## Provided entries
----

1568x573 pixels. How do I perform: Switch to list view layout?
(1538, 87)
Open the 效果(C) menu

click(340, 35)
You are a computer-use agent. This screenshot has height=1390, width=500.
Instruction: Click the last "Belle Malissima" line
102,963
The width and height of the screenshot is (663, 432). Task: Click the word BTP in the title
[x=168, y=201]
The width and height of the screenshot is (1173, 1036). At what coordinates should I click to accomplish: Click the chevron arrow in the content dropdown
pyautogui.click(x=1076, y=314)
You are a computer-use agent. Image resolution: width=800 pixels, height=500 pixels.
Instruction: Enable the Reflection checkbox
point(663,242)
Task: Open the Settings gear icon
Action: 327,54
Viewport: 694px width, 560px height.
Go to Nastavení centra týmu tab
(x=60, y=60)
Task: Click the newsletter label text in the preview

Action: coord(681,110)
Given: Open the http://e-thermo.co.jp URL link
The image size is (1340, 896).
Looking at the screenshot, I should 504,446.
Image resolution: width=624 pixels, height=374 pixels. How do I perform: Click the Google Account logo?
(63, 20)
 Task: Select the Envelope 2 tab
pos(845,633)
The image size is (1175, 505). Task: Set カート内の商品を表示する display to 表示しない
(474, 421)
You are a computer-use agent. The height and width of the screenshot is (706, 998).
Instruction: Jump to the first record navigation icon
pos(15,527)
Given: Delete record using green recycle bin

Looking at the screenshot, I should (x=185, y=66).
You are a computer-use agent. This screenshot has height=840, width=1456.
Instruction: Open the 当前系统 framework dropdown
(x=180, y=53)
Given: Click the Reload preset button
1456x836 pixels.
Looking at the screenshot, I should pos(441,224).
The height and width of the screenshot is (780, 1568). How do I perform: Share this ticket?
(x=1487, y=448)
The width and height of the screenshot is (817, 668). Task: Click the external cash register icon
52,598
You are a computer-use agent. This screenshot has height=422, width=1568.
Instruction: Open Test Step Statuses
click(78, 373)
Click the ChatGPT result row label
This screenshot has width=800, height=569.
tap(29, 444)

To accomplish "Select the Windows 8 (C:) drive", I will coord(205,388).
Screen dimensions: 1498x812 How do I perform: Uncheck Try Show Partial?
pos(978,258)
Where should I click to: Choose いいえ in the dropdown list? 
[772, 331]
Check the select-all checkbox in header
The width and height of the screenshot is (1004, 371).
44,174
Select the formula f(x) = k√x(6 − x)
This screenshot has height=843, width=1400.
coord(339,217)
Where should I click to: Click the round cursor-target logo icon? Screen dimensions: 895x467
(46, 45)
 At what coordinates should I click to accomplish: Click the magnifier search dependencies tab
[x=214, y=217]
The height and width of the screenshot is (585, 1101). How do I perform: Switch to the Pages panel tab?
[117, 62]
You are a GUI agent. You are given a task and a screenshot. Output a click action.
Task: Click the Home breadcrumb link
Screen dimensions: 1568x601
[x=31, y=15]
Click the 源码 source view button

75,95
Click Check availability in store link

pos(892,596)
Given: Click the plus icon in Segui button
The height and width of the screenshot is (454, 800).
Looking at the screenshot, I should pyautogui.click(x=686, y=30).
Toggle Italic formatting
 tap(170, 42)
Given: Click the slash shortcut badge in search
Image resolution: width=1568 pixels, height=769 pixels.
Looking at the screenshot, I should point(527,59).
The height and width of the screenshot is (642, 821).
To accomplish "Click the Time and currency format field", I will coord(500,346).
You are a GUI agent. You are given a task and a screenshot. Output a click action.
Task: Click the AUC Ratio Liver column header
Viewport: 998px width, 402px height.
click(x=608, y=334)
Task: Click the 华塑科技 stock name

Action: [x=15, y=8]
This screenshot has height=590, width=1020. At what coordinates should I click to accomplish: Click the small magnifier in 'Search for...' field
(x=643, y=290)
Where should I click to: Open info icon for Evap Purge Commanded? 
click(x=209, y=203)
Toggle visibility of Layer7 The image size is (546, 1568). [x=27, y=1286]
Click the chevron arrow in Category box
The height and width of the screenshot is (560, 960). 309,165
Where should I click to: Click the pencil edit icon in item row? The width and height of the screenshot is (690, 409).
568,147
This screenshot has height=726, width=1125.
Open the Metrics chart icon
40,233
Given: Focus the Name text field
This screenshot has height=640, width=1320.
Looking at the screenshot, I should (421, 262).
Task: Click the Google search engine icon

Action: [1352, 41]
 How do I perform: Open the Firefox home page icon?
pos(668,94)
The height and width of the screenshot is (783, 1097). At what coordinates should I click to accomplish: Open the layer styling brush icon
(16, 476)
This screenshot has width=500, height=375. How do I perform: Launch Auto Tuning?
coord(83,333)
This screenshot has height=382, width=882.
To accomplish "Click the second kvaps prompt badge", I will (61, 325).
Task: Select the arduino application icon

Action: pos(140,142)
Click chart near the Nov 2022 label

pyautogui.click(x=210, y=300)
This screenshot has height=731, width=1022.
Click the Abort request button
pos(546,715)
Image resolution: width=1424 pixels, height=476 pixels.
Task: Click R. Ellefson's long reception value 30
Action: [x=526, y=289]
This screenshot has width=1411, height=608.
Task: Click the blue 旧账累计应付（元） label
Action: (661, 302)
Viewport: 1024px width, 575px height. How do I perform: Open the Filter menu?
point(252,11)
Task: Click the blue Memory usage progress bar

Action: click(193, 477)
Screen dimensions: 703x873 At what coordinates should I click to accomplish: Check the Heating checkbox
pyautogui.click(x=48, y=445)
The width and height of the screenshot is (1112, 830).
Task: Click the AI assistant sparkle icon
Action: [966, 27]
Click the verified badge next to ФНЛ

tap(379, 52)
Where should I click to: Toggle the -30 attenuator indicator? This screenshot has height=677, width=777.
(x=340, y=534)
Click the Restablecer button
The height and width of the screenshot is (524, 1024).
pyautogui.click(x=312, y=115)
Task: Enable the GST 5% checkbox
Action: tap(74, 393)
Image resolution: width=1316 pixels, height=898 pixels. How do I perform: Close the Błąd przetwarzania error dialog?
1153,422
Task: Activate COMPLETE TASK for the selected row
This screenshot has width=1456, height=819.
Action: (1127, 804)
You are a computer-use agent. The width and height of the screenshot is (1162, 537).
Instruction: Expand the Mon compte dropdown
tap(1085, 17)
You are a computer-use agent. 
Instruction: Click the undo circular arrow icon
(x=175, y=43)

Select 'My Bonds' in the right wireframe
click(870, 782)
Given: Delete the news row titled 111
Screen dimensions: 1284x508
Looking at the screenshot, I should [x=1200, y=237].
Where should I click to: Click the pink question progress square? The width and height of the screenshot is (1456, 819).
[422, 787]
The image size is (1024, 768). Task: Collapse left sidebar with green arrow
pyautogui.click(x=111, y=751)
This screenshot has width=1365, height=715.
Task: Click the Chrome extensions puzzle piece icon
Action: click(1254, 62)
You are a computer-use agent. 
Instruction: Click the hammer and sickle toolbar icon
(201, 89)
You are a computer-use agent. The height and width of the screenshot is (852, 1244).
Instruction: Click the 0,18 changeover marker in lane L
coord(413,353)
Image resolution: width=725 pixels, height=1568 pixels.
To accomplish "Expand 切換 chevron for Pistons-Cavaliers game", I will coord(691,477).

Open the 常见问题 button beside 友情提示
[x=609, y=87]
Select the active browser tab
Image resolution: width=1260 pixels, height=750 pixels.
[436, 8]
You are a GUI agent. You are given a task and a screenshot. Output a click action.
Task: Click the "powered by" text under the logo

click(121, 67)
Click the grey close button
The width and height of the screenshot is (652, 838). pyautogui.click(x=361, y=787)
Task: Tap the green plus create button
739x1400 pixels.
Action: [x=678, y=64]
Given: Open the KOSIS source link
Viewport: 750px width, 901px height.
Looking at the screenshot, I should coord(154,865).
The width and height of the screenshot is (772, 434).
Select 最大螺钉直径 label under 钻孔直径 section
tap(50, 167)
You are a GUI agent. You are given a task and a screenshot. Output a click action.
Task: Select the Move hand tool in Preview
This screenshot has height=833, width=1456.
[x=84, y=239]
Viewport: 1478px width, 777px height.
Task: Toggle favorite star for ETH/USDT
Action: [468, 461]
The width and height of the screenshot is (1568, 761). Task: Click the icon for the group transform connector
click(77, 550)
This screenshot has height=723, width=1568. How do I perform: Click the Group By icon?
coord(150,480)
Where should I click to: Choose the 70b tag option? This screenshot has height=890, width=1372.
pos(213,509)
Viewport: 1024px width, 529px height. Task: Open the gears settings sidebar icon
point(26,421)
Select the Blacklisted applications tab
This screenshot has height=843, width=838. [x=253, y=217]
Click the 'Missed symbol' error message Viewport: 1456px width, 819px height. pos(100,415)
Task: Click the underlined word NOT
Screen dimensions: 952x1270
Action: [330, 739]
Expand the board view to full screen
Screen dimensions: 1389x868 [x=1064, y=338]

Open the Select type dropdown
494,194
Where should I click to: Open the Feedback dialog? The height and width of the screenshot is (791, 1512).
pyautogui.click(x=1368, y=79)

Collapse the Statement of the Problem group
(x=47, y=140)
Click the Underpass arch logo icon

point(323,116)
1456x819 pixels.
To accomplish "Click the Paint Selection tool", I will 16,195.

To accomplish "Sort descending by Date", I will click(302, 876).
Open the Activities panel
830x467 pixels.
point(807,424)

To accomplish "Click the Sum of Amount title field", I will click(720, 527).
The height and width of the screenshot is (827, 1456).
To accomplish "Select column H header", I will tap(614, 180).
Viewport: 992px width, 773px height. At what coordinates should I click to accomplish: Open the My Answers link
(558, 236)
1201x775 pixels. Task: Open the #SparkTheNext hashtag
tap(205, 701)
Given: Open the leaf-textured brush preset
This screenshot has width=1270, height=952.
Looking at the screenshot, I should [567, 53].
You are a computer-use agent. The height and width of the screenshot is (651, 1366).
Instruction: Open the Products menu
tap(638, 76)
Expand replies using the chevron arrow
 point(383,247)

----

## Written request
Reproduce verbatim the lines above, starting with the very first line and ending with the line that contains "pos(845,633)", both ends included.

## Finished task
1568x573 pixels. How do I perform: Switch to list view layout?
(1538, 87)
Open the 效果(C) menu

click(340, 35)
You are a computer-use agent. This screenshot has height=1390, width=500.
Instruction: Click the last "Belle Malissima" line
102,963
The width and height of the screenshot is (663, 432). Task: Click the word BTP in the title
[x=168, y=201]
The width and height of the screenshot is (1173, 1036). At what coordinates should I click to accomplish: Click the chevron arrow in the content dropdown
pyautogui.click(x=1076, y=314)
You are a computer-use agent. Image resolution: width=800 pixels, height=500 pixels.
Instruction: Enable the Reflection checkbox
point(663,242)
Task: Open the Settings gear icon
Action: 327,54
Viewport: 694px width, 560px height.
Go to Nastavení centra týmu tab
(x=60, y=60)
Task: Click the newsletter label text in the preview

Action: coord(681,110)
Given: Open the http://e-thermo.co.jp URL link
The image size is (1340, 896).
Looking at the screenshot, I should 504,446.
Image resolution: width=624 pixels, height=374 pixels. How do I perform: Click the Google Account logo?
(63, 20)
 Task: Select the Envelope 2 tab
pos(845,633)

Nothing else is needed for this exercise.